A MORTE DE DAMIANI

Diretor foi um dos artífices dos filmes políticos italianos dos anos 1970

LUIZ CARLOS MERTEN, O Estado de S.Paulo

09 de março de 2013 | 02h11

Há anos ele estava aposentado, mas Damiano Damiani, que morreu na madrugada de ontem em Roma, de insuficiência respiratória, aos 90 anos, foi um diretor importante nos anos 1960 e 70. É verdade que Jean Tulard, no Dicionário de Cinema, faz uma ressalva. Diz que a obra de Damiani é curiosamente desequilibrada e é mesmo. Como diretor, ele fez escolhas que parecem disparatadas. Estreou com um policial (O Batom), fez filmes intimistas (A Ilha dos Amores Proibidos), eróticos (A Feiticeira do Amor), spaghetti westerns (Gringo) e forneceu ao cinema político italiano, por volta de 1970, alguns de seus títulos célebres, Confissões de Um Comissário de Polícia ao Procurador da República e Só Resta Esquecer, ambos com Franco Nero.

Hoje em dia, em nome da correção política, um filme como O Batom talvez não fosse mais possível, ou Damiani teria de mudar o final - para mostrar como o personagem de Pierre Brice era imoral (e aproveitador), o relato deixa para a última cena a revelação da identidade da namorada do homem que vive de seduzir mulheres fragilizadas - e ela entra numa sala se arrastando com a ajuda de muletas. A cena seria considerada intolerável e o filme, por sinal, sumiu, como boa parte da produção italiana da época (apesar do esforço do resgaste em DVD pela distribuidora Versátil).

A Ilha dos Amores Proibidos aborda os jogos sexuais de adolescentes, A Feiticeira do Amor baseia-se em Carlos Fuentes - e Rossana Schiaffino era um assombro em 1966, embora a liberalidade dos costumes talvez tenha tornado recatadas o que pareciam as ousadias eróticas do cineasta, há mais de 40 anos. Confissões e Só Resta Esquecer, sobre a polícia e o sistema penitenciário, são thrillers políticos e, como os de Costa-Gavras, os críticos, ingenuamente, diziam que Damiani era reformista, não revolucionário.

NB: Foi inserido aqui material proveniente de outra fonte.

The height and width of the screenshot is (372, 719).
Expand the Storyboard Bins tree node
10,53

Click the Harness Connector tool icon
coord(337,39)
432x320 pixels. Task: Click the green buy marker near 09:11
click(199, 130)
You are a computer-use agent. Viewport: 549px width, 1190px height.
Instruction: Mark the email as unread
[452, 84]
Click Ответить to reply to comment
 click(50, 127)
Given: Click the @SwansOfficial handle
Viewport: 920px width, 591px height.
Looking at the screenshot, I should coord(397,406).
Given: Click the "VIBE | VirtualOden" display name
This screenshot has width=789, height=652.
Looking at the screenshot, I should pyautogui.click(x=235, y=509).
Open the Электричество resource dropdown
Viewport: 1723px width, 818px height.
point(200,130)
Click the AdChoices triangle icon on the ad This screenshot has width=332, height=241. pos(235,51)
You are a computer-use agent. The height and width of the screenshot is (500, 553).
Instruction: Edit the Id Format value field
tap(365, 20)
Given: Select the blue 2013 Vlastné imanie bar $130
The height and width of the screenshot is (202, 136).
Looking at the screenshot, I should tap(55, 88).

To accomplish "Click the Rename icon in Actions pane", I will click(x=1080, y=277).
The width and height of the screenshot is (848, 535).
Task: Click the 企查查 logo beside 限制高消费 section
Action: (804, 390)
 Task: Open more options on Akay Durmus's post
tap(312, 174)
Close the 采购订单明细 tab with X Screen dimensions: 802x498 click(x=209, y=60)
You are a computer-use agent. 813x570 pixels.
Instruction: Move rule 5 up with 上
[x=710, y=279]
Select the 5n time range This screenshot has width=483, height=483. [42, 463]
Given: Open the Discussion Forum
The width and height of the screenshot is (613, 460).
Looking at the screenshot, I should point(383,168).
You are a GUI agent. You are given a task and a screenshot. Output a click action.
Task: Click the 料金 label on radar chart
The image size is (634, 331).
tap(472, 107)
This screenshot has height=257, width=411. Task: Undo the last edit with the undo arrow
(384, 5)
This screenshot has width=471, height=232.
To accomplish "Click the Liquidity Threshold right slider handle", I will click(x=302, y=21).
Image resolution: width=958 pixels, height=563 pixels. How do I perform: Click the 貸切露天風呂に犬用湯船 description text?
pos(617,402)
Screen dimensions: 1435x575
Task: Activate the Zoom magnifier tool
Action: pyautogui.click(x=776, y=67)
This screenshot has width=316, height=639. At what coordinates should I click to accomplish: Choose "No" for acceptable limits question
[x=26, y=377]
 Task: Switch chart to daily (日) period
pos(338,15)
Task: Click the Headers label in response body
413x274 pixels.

Criticava o abuso do poder, não as estruturas do poder burguês.

Mas anos antes, e também em 1966, Damiani fora revolucionário em Gringo (Quien Sabe?), um dos grandes, senão o maior dos spaghetti westerns (e isso apesar dos bangue-bangues operísticos de Sergio Leone). O problema com ele é que fez muitos filmes sem que se possa identificar uma necessidade visceral na realização. Dirigiu uma adaptação de Alberto Moravia que foi um fiasco - La Noia/Vidas Vazias. Fez até um terror, na série Amityville). O desequilíbrio e o disparate vêm daí, mas nos seus melhores momentos Damiani foi grande - não por acaso, Carlos Reichenbach o adorava.